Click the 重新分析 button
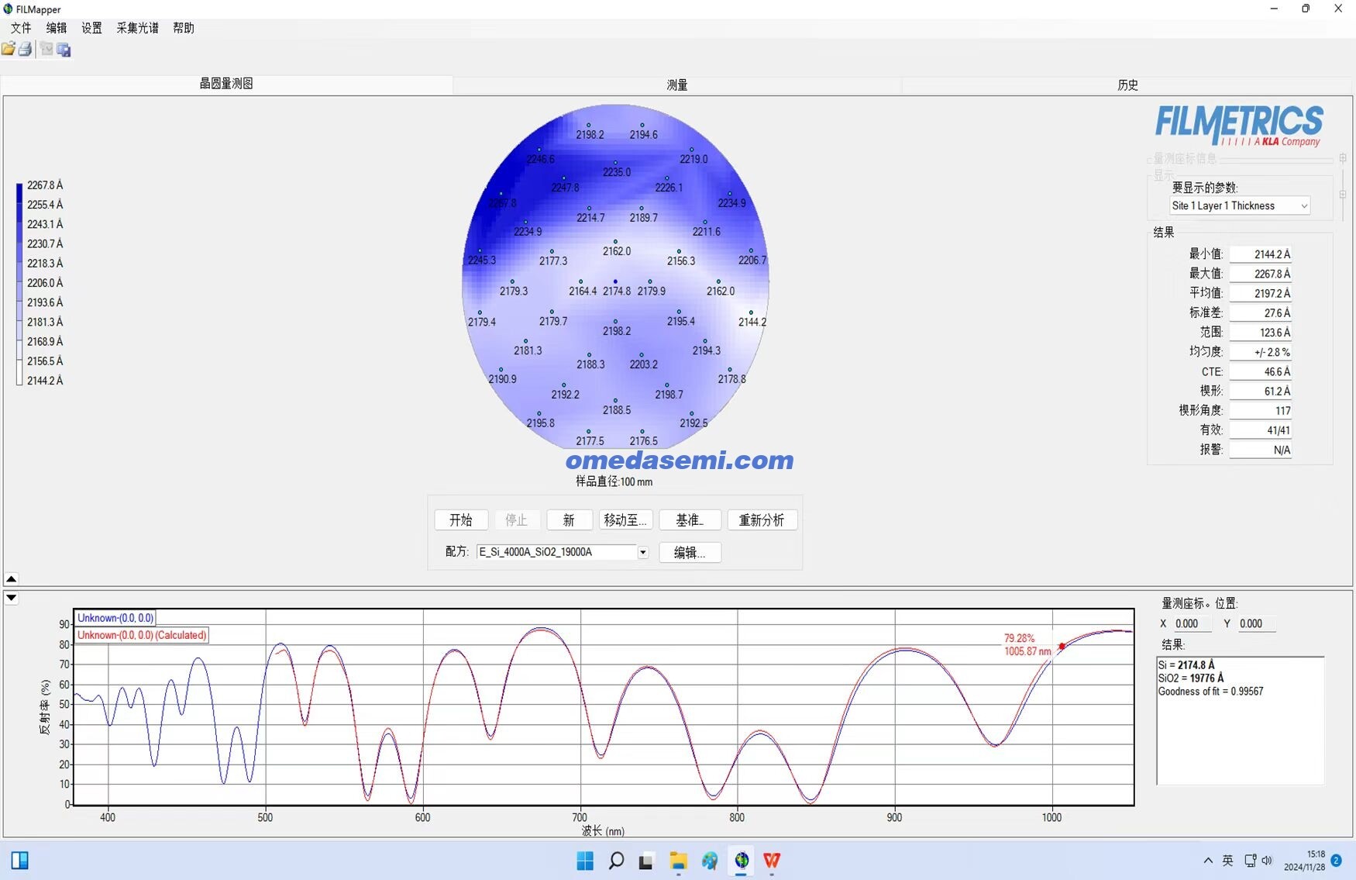 [762, 520]
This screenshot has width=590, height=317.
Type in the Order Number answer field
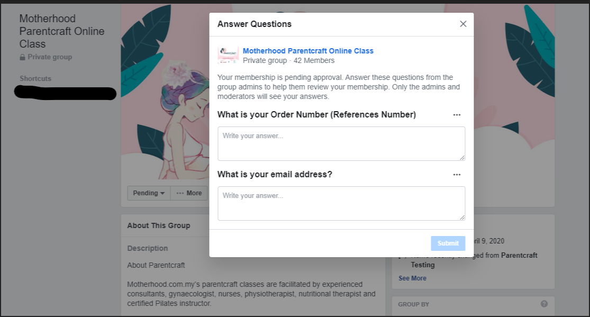pos(341,143)
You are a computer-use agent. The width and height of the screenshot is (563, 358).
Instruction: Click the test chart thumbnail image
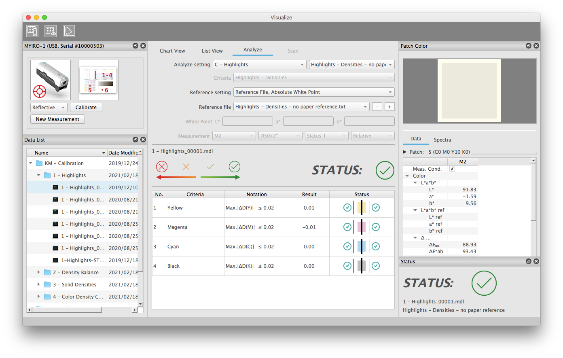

§ EXERCISE PROMPT: Give back the listing exactly, without a single picture.

§ ANSWER SECTION:
Click the 重新分析 button
 [762, 520]
This screenshot has width=590, height=317.
Type in the Order Number answer field
pos(341,143)
You are a computer-use agent. The width and height of the screenshot is (563, 358).
Instruction: Click the test chart thumbnail image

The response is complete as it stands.